Element: Definition, Structure, and Examples

Element Definition

An element is a substance made of atoms having an identical number of protons. The element cannot be decomposed by any chemical method into simpler substances. In general, the element act as a fundamental component of any entity, for example, the phloem in plants are made up of sieve element.

Etymology: The word element is derived from the Latin word “elementum” meaning “rudiment”.

Chemical Element

A pure substance that consists of only one type of atom is called an element. All the chemical elements have the fundamental building block or the smallest unit, called the “atom”.

An atom has the same number of protons in its nuclei therefore the elements made by the atoms also have a particular number of protons in their atomic nuclei. For example- An element named Carbon is made up of atoms that have the same number of protons, i.e. 6.

Examples of some common elements are iron, copper, silver, gold, copper, hydrogen, nitrogen, and oxygen. At present, there are 118 elements have been identified by scientists among which 94 are natural and 24 are synthetic elements.
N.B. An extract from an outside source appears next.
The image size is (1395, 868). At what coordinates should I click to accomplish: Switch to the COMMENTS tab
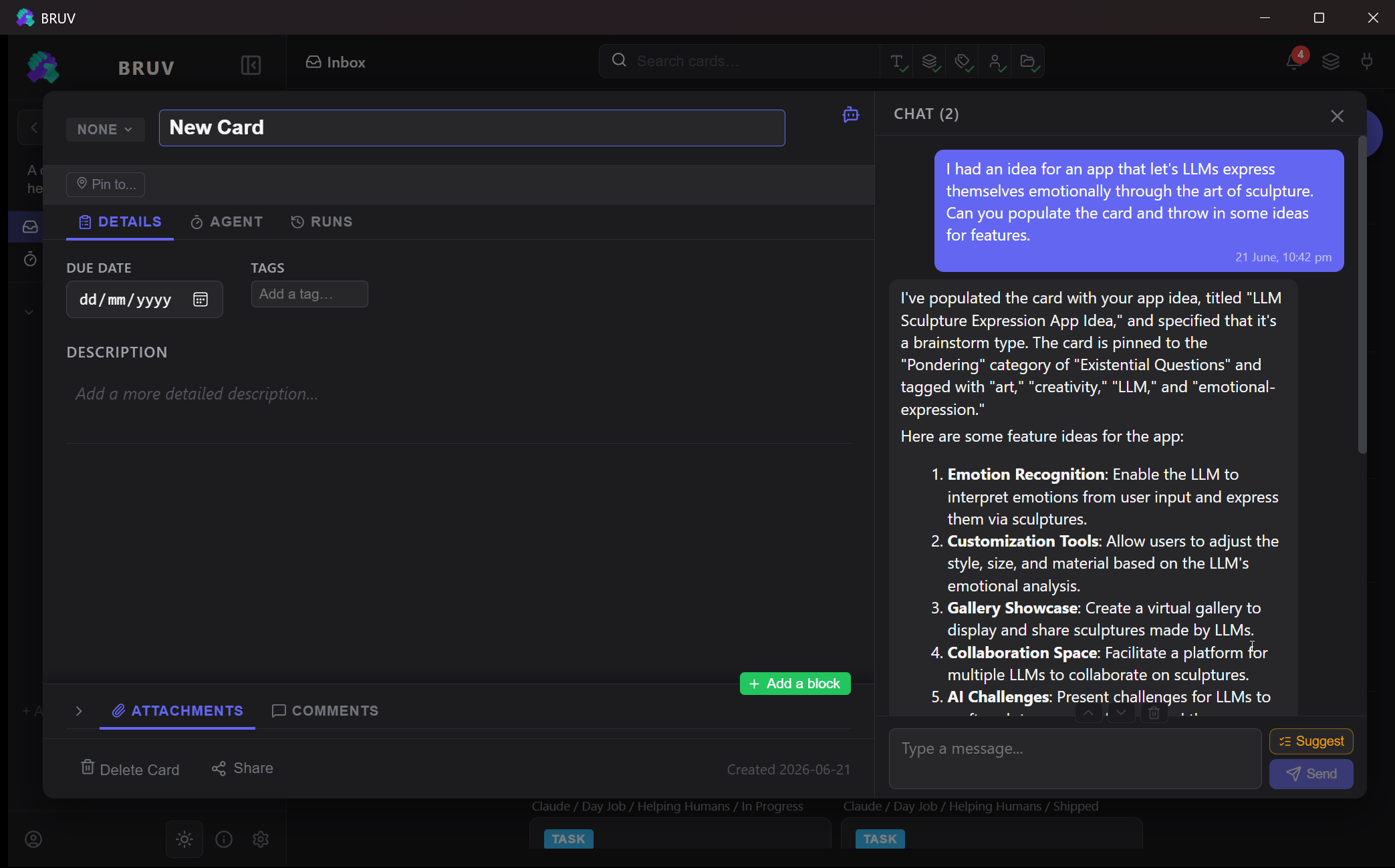click(x=325, y=711)
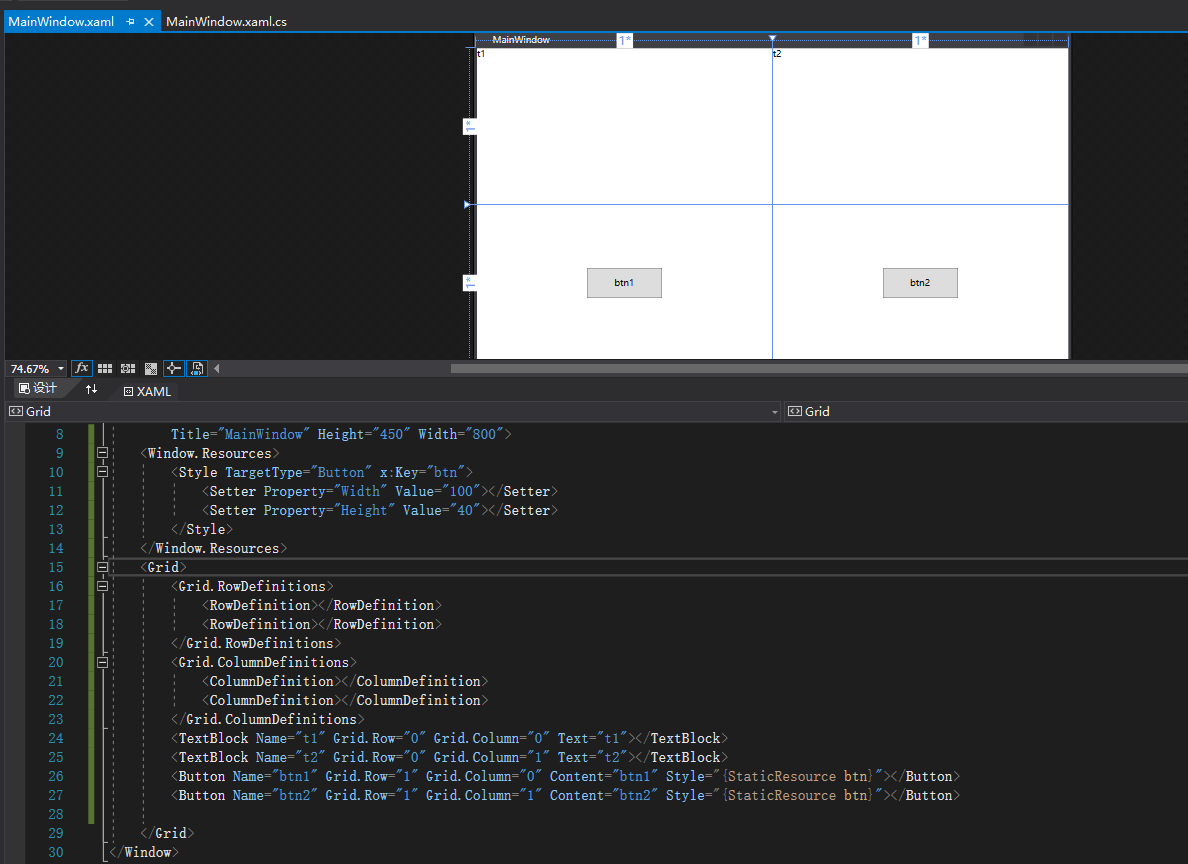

The natural elements have an atomic number below or equal to 94 whereas the synthetic elements have atomic numbers beyond 94.

Element of Human Body

Living beings are mainly made up of organic molecules that include carbon, hydrogen, oxygen, and nitrogen. The human body is also made of these elements in the ratio of as follows: oxygen (65%), carbon (18.5%), hydrogen (9.5%), nitrogen (3.2%), calcium (1.5%), and phosphorus (1%).

Almost 99% of the total mass of the human body is comprised of these elements and 0.85% is comprised of other elements such as potassium (0.4%), sulfur (0.3%), sodium (0.2%), chlorine (0.2%), and magnesium (0.1%).


A substance is defined as a matter which has a definite chemical composition and distinct properties. The substance can be made of the same type of elements or maybe different types of elements in combination.

A compound is formed by elements, for example, Table salt of sodium chloride is formed by the combination of sodium and chloride atoms. These compounds include atoms that are held together by chemical bonds.

Phosphodiester Bond: Definition, Structure, and Examples

The combination of various elements results in the formation of some important compounds that are crucial to living beings such as water, salt, carbon dioxide, etc. An element can also exist in different physical forms or multiple substances can be formed by only one type of element, which is called allotropes.

Allotropes are made of similar elements however they can differ in their physical structure. For example- Carbon can form various structures such as coal, graphite, and diamond. All these compounds are made up of a similar element- carbon but they have different physical structures.

Another type of substance is alloy. A mixture of metal or non-metallic elements is called an alloy. For example- brass is the mixture of copper and zinc, similarly, bronze is also formed by mixing copper and tin.


It is an abiogenic chemical compound that is usually found in crystalline form. A pure mineral is usually made up of an uncombined form of a mineral that has a distinct mineral structure.

For example- Gold, silver, carbon, aluminum, cobalt, copper, lead, iron, etc Minerals are also important for living organisms and act as an essential nutrient needed by our bodies.

Essential nutrients are classified into four groups: (1) vitamins (2) essential fatty acids (3) essential amino acids and (4) essential minerals. There are three types of essential elements that are macrominerals, bulk elements, and trace elements.

Bulk elements include carbon, hydrogen, oxygen, and nitrogen that have a large proportion of the human diet. As compared to bulk elements, the macrominerals are needed in lower amounts, such as calcium, phosphorous, potassium, and chlorine, etc.

The trace elements are required in a very small amount for the survival of the organism. The example of trace elements includes copper, zinc, manganese, iodine, and sulfur, etc.


An element can have different forms based upon the different number of neutrons within its nuclei, these forms are called isotopes. Isotopes have the same number of protons and a different number of neutrons therefore they have the same atomic number but different mass numbers.

For example, carbon can exist in three isotope forms: carbon-12, carbon-13, and carbon-14. Radioactive isotopes are known as radioisotopes. The radioisotope loses energy and emits radiation due to an unstable atomic nucleus that is called radioactive decay. The radioisotopes are used to monitor DNA replication, and also to monitor pollutants and water runoffs.

Biological Definitions

The fundamental unit or component of an entity is defined as an “element”. Sieve element in angiosperms is an example of this term. The sieve elements are the main conductive cells in the phloem.